___ Page extract

Shekau, unseen on camera for more than a year, released an unverified video late last month saying his time in charge of the Nigerian jihadist group may be coming to an end.
If the video indeed depicts Shekau, he appears thin and listless, delivering his message without his trademark fiery rhetoric.
It prompted speculation from the army that the Islamist group was on the verge of collapse in the face of a sustained military counter-insurgency.
However, in yesterday’s video, Boko Haram maintained it was a potent fighting force, with men holding AK-47s posing in front of Toyota Hilux pick-up trucks and a lorry mounted with a military cannon.
“You should know that there is no truce, there is no negotiations, there is no surrender,” an unidentified masked man in camouflage said in a prepared script in Hausa, the dominant language in the north, in the video posted on YouTube.
“This war between us will not stop,” the masked man said.
The video, of markedly better quality than Shekau’s and including Arabic subtitles, featured nine masked Boko Haram fighters standing on sandy ground in an undisclosed desert location.
It is unclear if the masked people in the video released yesterday include the Boko Haram leader, reports the AFP.

______
___ Information shown

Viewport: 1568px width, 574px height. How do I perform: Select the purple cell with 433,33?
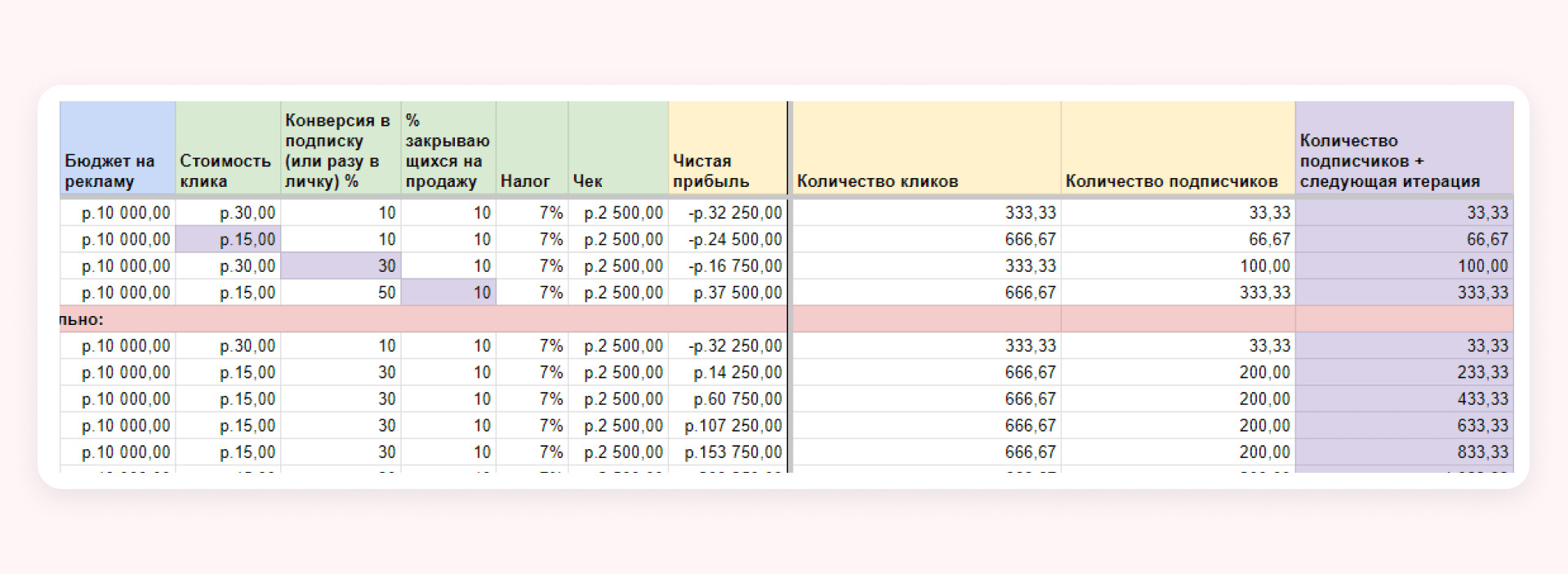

______

> _What to do_:
a – From the report on the Boko Haram video, reproduce word for word the part that opens with the words containing "The video, of" and closes with "undisclosed desert location.".
b – In the report on the Boko Haram video, in what language did the masked man deliver his prepared script?
c – Extend the report on the Boko Haram video, picking up after its final sentence.

> _Responses by task_:
a –
The video, of markedly better quality than Shekau’s and including Arabic subtitles, featured nine masked Boko Haram fighters standing on sandy ground in an undisclosed desert location.

b – Hausa

c –
Shekau was still the head of the “West African wing”, said the masked speaker, likening Boko Haram to the Islamist terrorists in Iraq, Libya and Syria.
In March 2015, Boko Haram pledged allegiance to the Islamic State group, another deadly terror organisation.
But there were few signs that Boko Haram – now styled as Islamic State in West Africa Province (ISWAP) – has drawn benefits from the partnership.
Since then, Nigeria’s army has won back swathes of territory from the militants, liberating thousands of people who had been living under Boko Haram’s control.
The video appears to confirm collaboration between Boko Haram and the Islamic State group, Africa security specialist, Ryan Cummings told AFP.
“The production quality bears the hallmarks of the Islamic State’s media wing,” Cummings said, explaining that it is expected that Shekau shun the limelight.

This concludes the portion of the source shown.